_RECORDS SUPPLIED_.
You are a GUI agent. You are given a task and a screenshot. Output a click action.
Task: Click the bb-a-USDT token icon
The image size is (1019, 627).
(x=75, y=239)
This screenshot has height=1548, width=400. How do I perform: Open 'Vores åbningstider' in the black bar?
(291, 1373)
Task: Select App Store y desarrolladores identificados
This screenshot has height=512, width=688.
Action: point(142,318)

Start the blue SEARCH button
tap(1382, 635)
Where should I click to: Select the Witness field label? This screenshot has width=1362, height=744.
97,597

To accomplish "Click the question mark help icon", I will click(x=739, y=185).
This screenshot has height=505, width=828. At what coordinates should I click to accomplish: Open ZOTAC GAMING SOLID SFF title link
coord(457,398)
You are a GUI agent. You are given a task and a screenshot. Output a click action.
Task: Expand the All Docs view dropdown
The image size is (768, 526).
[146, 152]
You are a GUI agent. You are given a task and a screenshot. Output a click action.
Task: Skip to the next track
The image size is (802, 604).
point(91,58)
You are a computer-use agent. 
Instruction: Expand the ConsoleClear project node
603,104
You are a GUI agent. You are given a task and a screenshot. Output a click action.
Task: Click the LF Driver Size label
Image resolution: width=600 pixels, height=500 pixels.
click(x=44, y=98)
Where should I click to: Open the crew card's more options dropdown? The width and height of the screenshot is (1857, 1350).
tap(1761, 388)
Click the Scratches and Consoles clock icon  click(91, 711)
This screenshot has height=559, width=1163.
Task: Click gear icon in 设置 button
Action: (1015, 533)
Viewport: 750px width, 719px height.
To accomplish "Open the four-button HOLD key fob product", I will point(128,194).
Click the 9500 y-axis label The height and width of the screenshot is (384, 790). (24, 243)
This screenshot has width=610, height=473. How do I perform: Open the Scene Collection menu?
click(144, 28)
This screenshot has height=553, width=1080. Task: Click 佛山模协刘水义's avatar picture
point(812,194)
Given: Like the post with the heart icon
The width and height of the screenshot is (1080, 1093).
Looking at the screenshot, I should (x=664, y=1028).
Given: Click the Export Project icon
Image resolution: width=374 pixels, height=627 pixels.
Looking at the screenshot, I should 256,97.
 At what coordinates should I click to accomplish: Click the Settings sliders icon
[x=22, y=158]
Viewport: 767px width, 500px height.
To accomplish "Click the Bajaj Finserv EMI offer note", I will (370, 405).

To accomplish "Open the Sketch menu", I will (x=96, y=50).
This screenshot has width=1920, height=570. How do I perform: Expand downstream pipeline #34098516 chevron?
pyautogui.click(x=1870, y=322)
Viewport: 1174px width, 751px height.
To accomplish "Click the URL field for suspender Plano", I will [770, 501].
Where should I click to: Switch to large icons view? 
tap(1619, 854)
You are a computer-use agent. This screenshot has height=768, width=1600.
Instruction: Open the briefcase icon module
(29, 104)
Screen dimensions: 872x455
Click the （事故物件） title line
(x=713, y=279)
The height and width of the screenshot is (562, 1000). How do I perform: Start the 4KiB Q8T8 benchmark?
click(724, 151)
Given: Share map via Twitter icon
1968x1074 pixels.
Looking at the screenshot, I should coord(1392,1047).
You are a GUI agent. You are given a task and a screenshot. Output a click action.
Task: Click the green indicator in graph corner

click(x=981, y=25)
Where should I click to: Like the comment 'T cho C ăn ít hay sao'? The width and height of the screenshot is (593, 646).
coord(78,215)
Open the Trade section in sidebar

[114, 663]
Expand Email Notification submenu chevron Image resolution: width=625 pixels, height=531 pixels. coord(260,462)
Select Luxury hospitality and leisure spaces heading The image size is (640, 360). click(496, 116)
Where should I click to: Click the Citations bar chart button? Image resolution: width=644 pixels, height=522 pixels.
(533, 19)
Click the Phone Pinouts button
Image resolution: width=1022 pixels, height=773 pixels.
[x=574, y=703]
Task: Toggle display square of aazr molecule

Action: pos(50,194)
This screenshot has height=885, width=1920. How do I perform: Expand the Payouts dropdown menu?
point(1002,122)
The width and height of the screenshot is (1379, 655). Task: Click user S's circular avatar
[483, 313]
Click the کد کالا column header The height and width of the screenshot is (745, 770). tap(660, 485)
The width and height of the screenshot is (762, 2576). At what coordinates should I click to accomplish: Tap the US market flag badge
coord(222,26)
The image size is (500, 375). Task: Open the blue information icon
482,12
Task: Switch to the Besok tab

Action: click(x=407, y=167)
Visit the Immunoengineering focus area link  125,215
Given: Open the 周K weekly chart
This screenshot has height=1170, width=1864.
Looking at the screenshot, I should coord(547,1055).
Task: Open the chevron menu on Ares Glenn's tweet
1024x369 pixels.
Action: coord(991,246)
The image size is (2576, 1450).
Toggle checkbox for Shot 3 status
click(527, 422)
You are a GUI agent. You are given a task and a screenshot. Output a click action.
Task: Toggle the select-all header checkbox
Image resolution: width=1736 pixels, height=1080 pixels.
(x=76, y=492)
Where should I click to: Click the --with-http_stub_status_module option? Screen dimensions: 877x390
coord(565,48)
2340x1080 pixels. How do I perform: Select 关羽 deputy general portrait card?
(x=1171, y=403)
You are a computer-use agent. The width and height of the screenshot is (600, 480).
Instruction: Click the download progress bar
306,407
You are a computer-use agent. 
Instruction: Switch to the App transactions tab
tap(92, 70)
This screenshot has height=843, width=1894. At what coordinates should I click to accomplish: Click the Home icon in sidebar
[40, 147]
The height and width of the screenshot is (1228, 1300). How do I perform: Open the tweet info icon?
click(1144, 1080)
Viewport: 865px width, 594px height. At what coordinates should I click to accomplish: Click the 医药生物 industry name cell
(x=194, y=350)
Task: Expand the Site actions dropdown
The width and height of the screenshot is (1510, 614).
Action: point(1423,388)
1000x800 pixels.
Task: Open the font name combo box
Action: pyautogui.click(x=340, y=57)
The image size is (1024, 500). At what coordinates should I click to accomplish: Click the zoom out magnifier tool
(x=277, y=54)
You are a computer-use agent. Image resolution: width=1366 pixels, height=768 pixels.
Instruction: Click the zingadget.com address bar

_HOW TO COMPLETE THIS TASK_. Search the material above for "computer". Pull out each line where it shows up.

_EXPECTED ANSWER_.
You are a computer-use agent. 
You are a computer-use agent. This screenshot has height=768, width=1600.
You are a computer-use agent. The width and height of the screenshot is (600, 480).
You are a computer-use agent. 
You are a computer-use agent. Image resolution: width=1366 pixels, height=768 pixels.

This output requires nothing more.